Dittipidsiber Bareskrim Polri menyita uang dan aset senilai Rp 96,7 miliar dari kasus ini. Rinciannya, Rp 59.126.460.631 berasal dari pengungkapan website judi online, dan Rp 37.650.717.250 dari tiga LHA PPATK.

“Barang bukti uang tunai yang ini sudah dilakukan penetapan oleh pengadilan. Sehingga jumlah total dari konferensi pers pada hari ini adalah Rp 96.777.177.881,” kata Himawan.

664 Kasus Judi Online pada 2025

Sepanjang tahun 2025, Dittipidsiber Bareskrim Polri mengungkap 664 kasus judi online dengan total 744 tersangka. Uang dan aset senilai Rp 286 miliar turut disita.

“Ada 664 kasus yang kita tangani dengan jumlah tersangka 744 tersangka,” kata Wakabareskrim Polri, Irjen Nunung Syaifudin, pada kesempatan yang sama.

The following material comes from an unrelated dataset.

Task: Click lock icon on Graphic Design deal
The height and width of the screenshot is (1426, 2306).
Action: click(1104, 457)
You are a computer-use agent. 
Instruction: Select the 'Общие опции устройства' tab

Polri juga aktif mengajukan pemblokiran situs judi online kepada Kementerian Komunikasi dan Digital (Komdigi). Selama 2025, penyidik telah melaksanakan 1.764 kegiatan preventif dan mengajukan 231.517 situs untuk diblokir.

Apresiasi untuk PPATK

Pengungkapan kasus judi online dan TPPU ini merupakan hasil sinergi Bareskrim dengan PPATK. Hingga kini, terdapat 51 LHA PPATK yang telah diterima Dittipidsiber Bareskrim Polri.

“Terhadap 51 LHA tersebut, pihak PPATK telah melakukan penghentian sementara transaksi terhadap 5.961 rekening yang terindikasi menampung dana judi online dengan nilai total saldo saat penghentian tersebut mencapai Rp 255 miliar,” ujar Himawan.

Himawan menyampaikan apresiasi kepada PPATK atas dukungannya melalui LHA yang menjadi landasan penting dalam penegakan hukum, khususnya pemberantasan judi online. Ia berharap kolaborasi ini dapat terus ditingkatkan.